* _YOUR ASSIGNMENT_
Leaving out the pictures, output the lines from the one that contains "The image size is (1080, 706)." through the end of the material, exactly as they stand.

.....

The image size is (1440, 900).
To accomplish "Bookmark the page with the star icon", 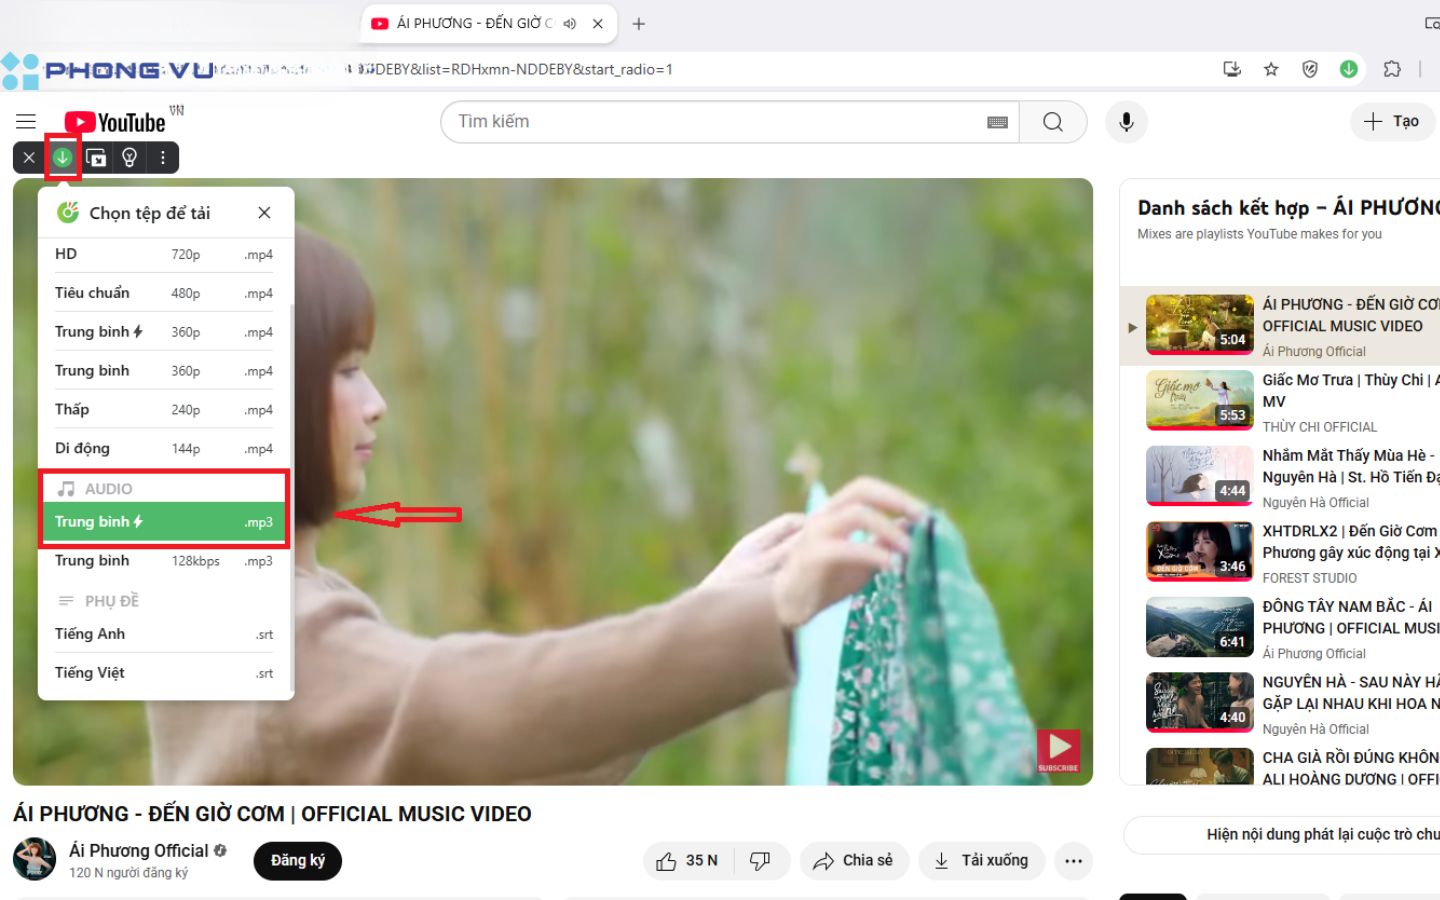I will pyautogui.click(x=1271, y=69).
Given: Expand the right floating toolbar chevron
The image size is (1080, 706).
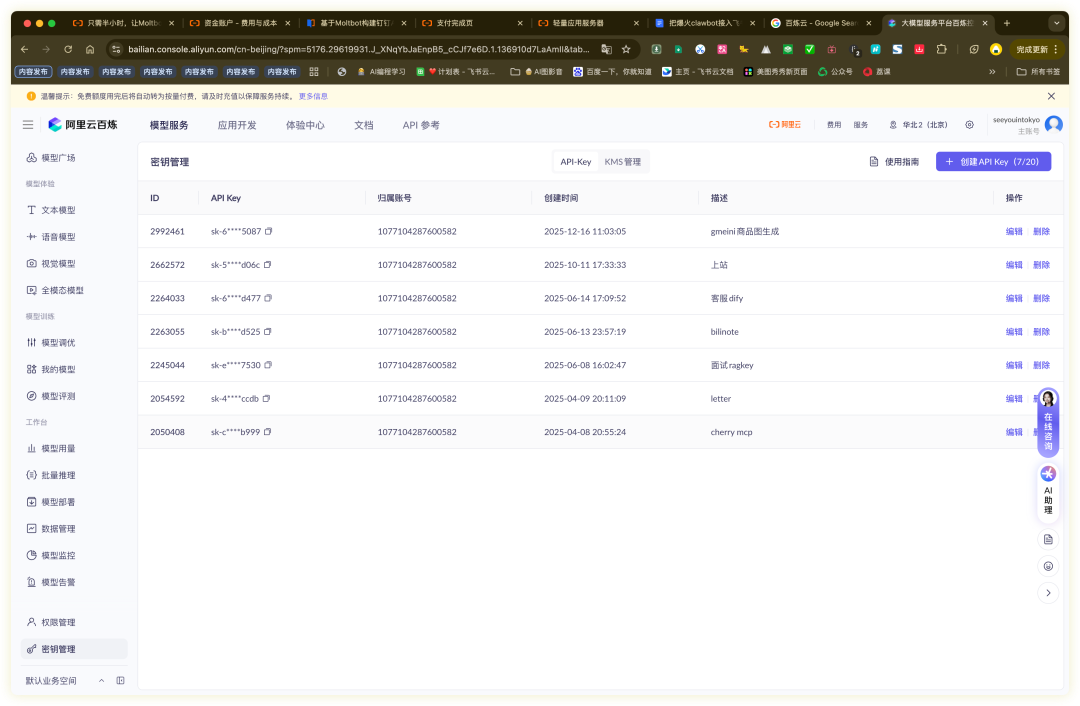Looking at the screenshot, I should pyautogui.click(x=1048, y=593).
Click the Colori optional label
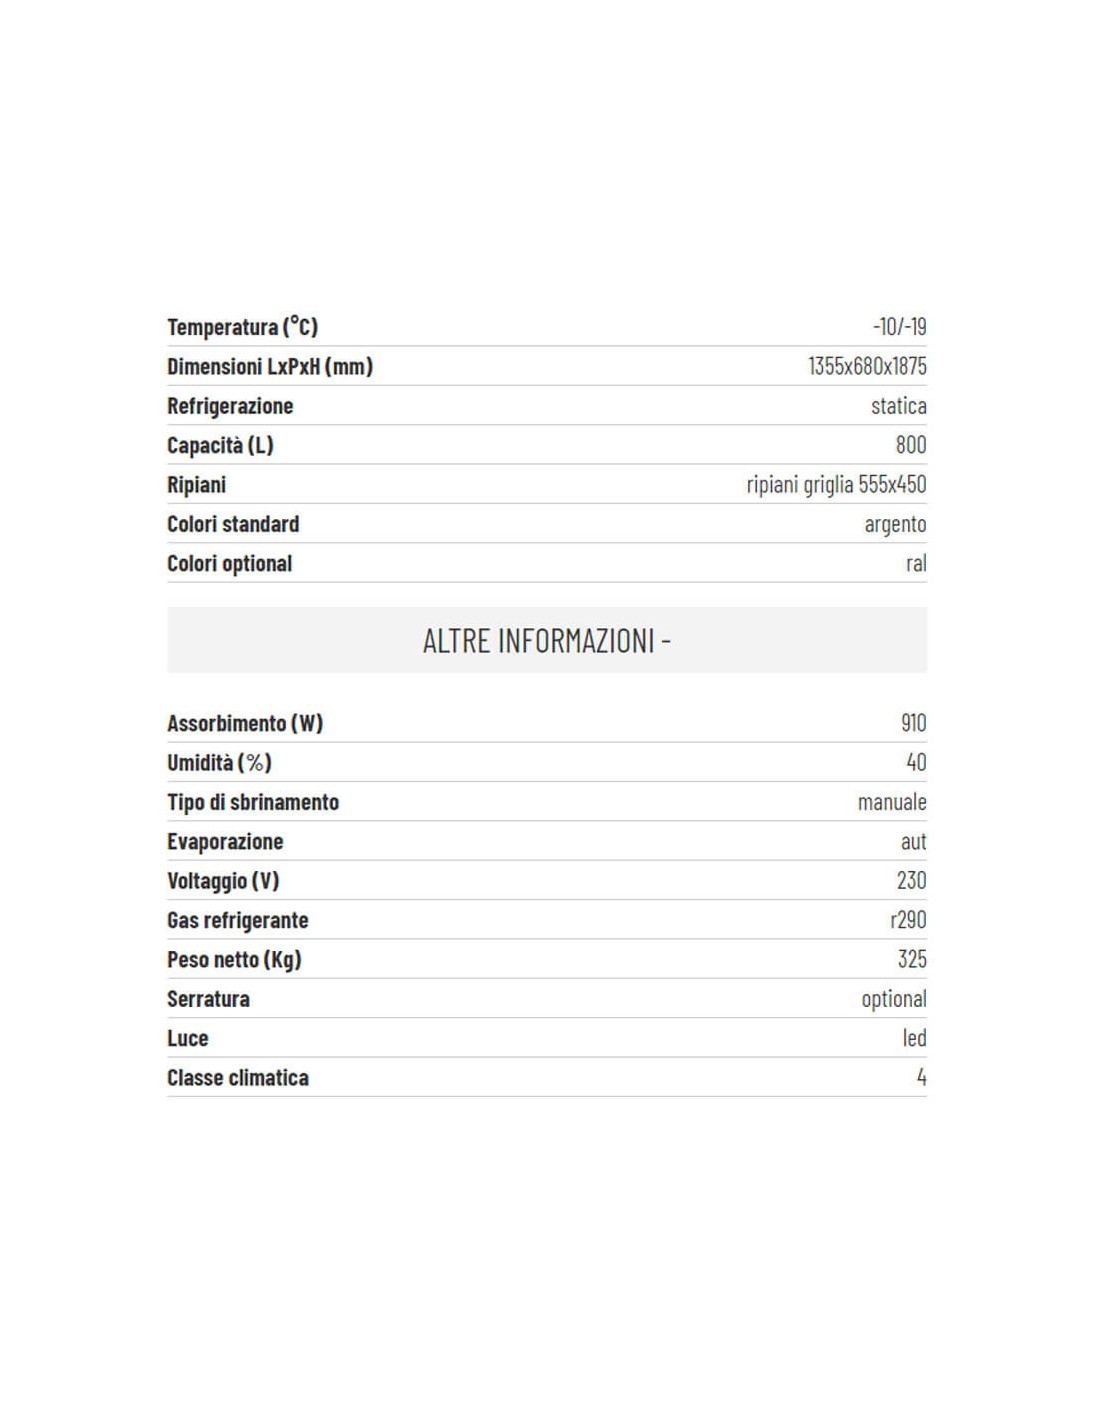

.....

* _SOLVED PROBLEM_
The image size is (1080, 706).
Looking at the screenshot, I should pyautogui.click(x=1048, y=593).
Click the Colori optional label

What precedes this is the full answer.